La (in)cultura de Quito

Yo soy de esos que creen que la cultura es un elemento de identidad y una herramienta para hacer mejor urbanismo, desde los gobiernos locales hasta minúsculas salas de teatro. Creo además que las personas que están haciendo la ciudad grande son gente diversa, culta, curiosa y que demanda cultura, en forma de artes, música, festivales, eventos, exposiciones, equipamiento cultural y otros que vale la pena mencionar pero que harían interminablemente aburrido este post. Esas personas creativas, emprendedoras e innovadoras van a transformar nuestras ciudades y van a encontrar soluciones que ningún mega acuerdo político ni compromiso presupuestario millonario van a producir. Y es allí donde la responsabilidad de las instituciones culturales públicas es crítica. Es su misión generar políticas claras para fomento y promoción. Deben crear las condiciones para que existan espacios de colaboración entre los gestores y productores privados, la academia, el gobierno local y la gente. Actualmente, en Quito, estamos presenciando la implosión de las instituciones culturales públicas. En un entorno de polarización y crisis institucional, la desidia a nivel de gobierno local puede ser fatal para las artes y la cultura, que a su vez son el combustible creativo para quienes construimos la ciudad.

El problema no viene de hace un año y medio, con el cambio de administración municipal.

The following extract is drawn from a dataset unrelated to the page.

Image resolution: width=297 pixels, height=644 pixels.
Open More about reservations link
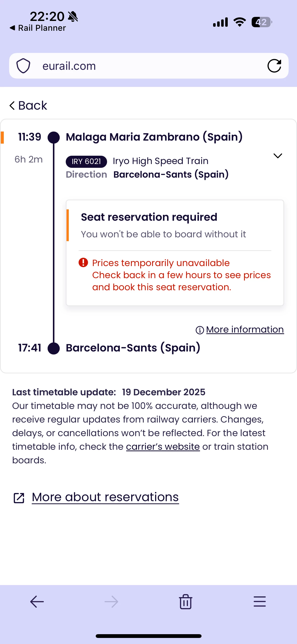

Es un proceso de descomposición de la labor cultural que viene de hace varios años, que subsiste por pequeños – y muy visibles – éxitos que maquillan muy bien los graves desaciertos de administración pública y dejan un sabor agridulce en la boca: por un lado, los gestores públicos de cultura tienen la capacidad de desarrollar proyectos dignos de cualquier capital mundial y, por el otro, esa capacidad y esas oportunidades se han quedado encapsuladas de sus fachadas hacia adentro.

A nadie se le escapa el festival Ecuador Jazz organizado por la Fundación Teatro Sucre. Impecable. Artistas de primer orden. Organización rigurosa y detallista. O exposiciones como Spin Off de la colección Sandretto Re Rebaudengo, que se montó por todo lo alto en el Centro de Arte Contemporáneo, espacio de la Fundación Museos de la Ciudad, luego de una gestión nacional e internacional de alianzas, auspicios, construcción de confianza y apoyo político y financiero. Por supuesto que nada de esto sería posible sin el compromiso de la ciudad por rehabilitar edificaciones históricas y adaptarlas a usos contemporáneos, en un proceso iniciado hace al menos dos décadas y que cuenta con profesionales técnicos, académicos y administrativos que conocen, viven y tienen pasión por el patrimonio.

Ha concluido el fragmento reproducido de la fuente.